Header bidding works by incorporating a JavaScript code snippet into the header of the publisher’s website. So, when a user visits a page, this JS code sends out an ad call to all configured demand partners to bid on the available ad units. While the header auction happens, Google Publisher Tag is paused. Once the bids are received, they are sent to the ad server for the second auction round. Based on the configuration set by the publisher, the ad server filters out the winning bid and serves the creative on the user’s page. 

What’s interesting to note here is that all these auctions happen while the page loads on the user’s browser. And as soon as the page loads, the aim is to display the ads at the required places. 

Benefits of Header Bidding

Before header bidding, publishers and advertisers relied on the ‘Waterfall or Daisy-Chaining’ method to buy and sell media. In waterfall, a series of demand partners sent ad requests, each given a priority based on their past performance and the estimated value of the ad inventory. So, if a demand partner sitting at level 1 cannot fill the ad request, the bidding call will go to the next bidding partner sitting at level 2. The bid request will keep on moving down until it is sold off. 

As the bid request trickles down the hierarchy, it often results in a slow and inefficient process, with many ad impressions going unsold. Also, as the partners are arranged based on their past performances, it might happen that a bidder who is willing to bid more but is sitting at level 2 or 3 might never get a chance to bid. The method lacks transparency and limits the ability of publishers to earn maximum revenue.

Header bidding evolved as a replacement for the waterfall method and brought great relief to the users as it allowed:

  1. Increased competition: Header bidding allows multiple demand sources to bid on the same inventory simultaneously, leading to increased competition and higher CPMs for publishers.
  2. Improved transparency: It provides greater visibility into the bidding process, allowing publishers to understand the value of their inventory better and make informed decisions. 
  3. Faster load times: Header bidding enables publishers to load bids from multiple demand sources in parallel, reducing latency and increasing the number of impressions served. The bidding happens during a fixed timeframe. 
  4. Flexibility: It allows publishers to make real-time adjustments to bidding strategies, enabling them to optimize for specific inventory and respond quickly to changes in market conditions.
  5. Better targeting: Header bidding provides more advanced targeting capabilities as publishers can share relevant data with the demand sources in real-time. This, in turn, allows advertisers to reach specific audience segments and helps publishers increase revenue by providing more personalized ad experiences to the users.

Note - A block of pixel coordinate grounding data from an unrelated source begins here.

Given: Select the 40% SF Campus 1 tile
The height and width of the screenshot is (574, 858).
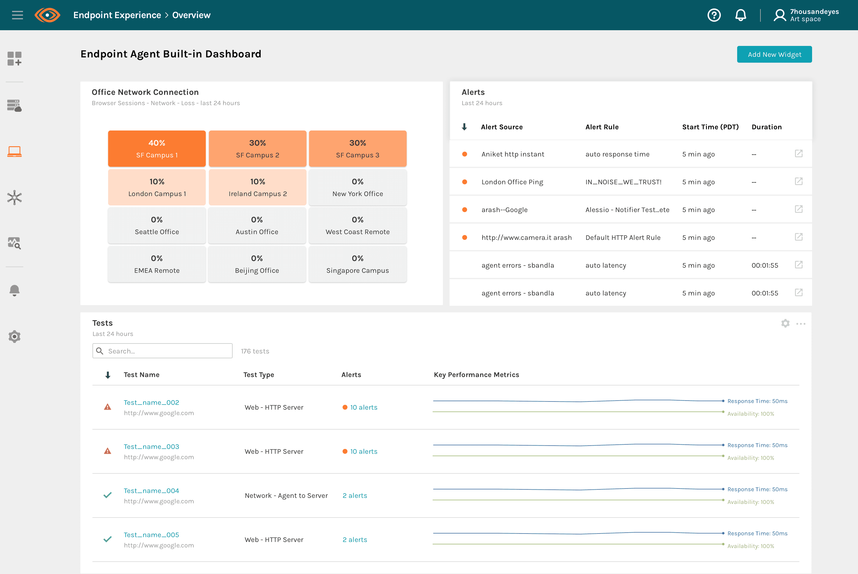Looking at the screenshot, I should (157, 149).
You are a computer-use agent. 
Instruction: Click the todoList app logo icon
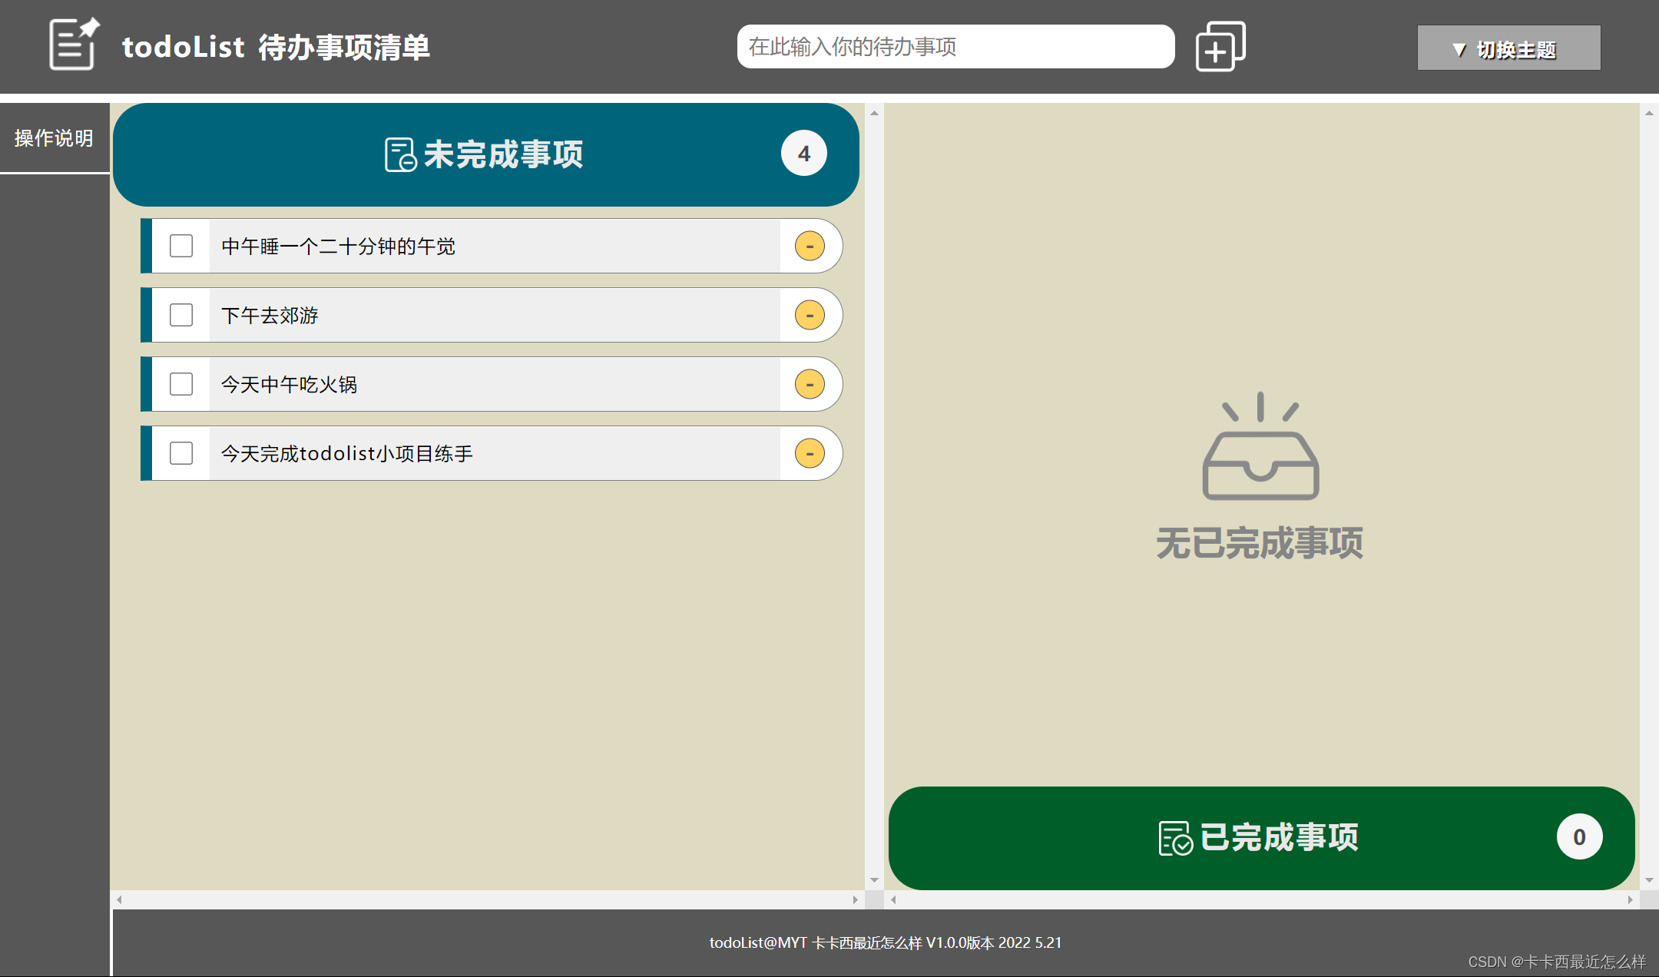pos(74,45)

How to Set up Header Bidding?

Setting up header bidding can be complex, but it’s worth the effort. The first step involves the integration of a header bidding wrapper, a piece of JavaScript code that is placed in the header of a publisher’s website. The wrapper communicates with demand sources, allowing them to bid on inventory in real-time. Once the container is in place, publishers can integrate demand partners, such as ad exchanges, SSPs, and ad networks. They will also need to configure the settings to meet their specific needs.

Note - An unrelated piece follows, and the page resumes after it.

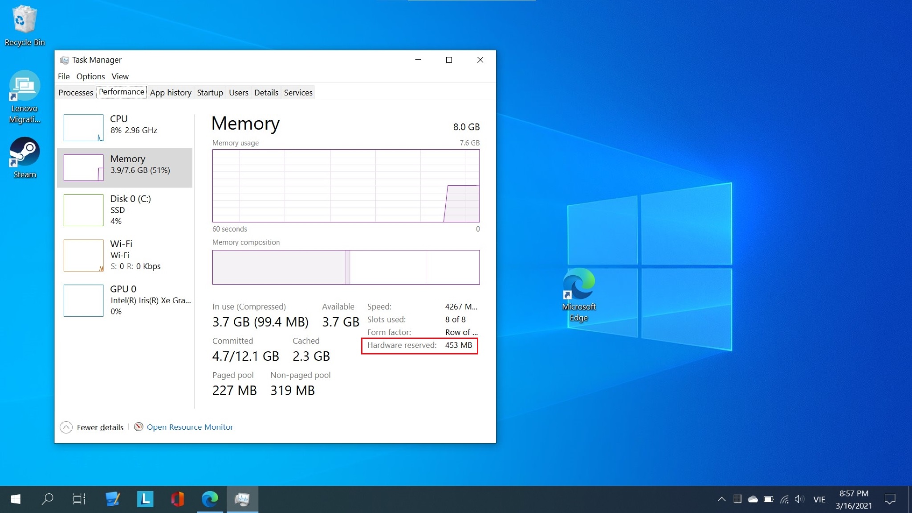The height and width of the screenshot is (513, 912).
Task: Open the View menu
Action: 120,77
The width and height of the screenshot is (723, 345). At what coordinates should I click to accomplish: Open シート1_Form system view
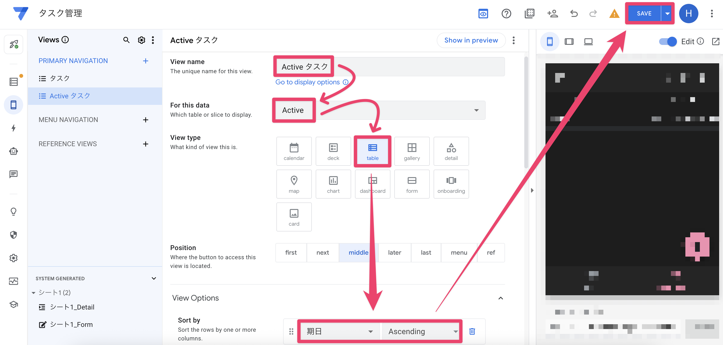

Owing to the technical complexity of the setup, it’s always advisable to look out for a header bidding provider. A good header bidding provider will handle the setup, bring in good demand sources, and offer complete transparency. 

Wrapping up

The benefits of header bidding are numerous, and for publishers looking to maximize their revenue, it is an essential tool in their arsenal. By partnering with a trusted header bidding provider, publishers can access the latest technology, expert support, and valuable insights to help them achieve their revenue goals. 

With the right partner, the benefits of header bidding are endless, and publishers can rest assured that they are making the most of their ad inventory and reaching their target audience with the most effective and relevant advertising.